### [Problem description]
Apart from the pictures, every entry below must be given again exactly.

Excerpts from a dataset
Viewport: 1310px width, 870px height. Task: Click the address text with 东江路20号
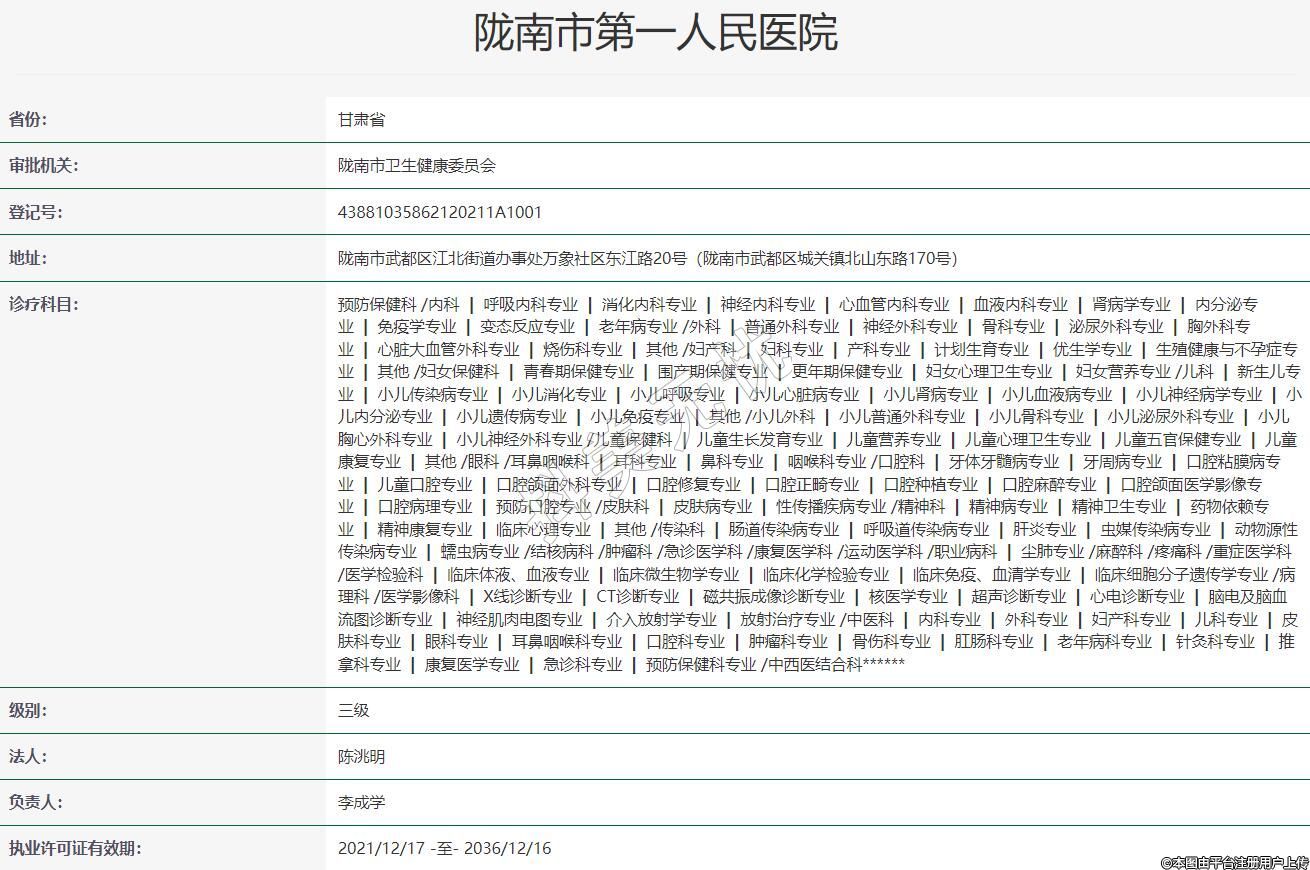(647, 258)
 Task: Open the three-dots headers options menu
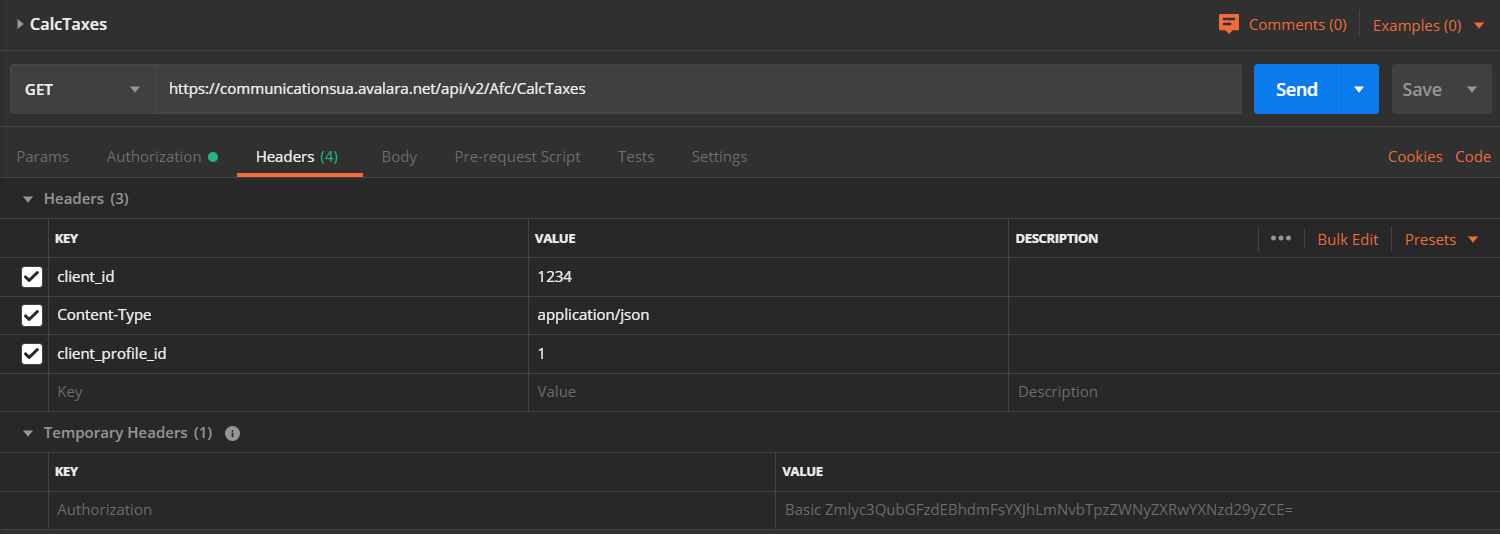click(x=1280, y=238)
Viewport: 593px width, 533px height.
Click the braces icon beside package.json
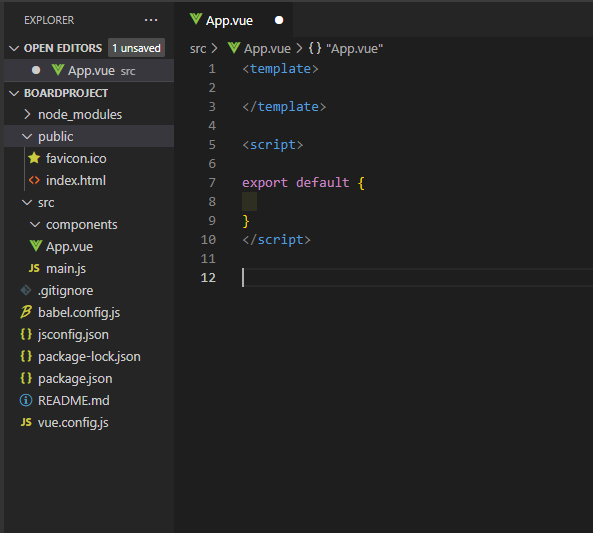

### [Exercise result]
Viewport: 1310px width, 870px height. Task: Click the address text with 东江路20号
(647, 258)
 Task: Open the three-dots headers options menu
click(x=1280, y=238)
Viewport: 593px width, 533px height.
Click the braces icon beside package.json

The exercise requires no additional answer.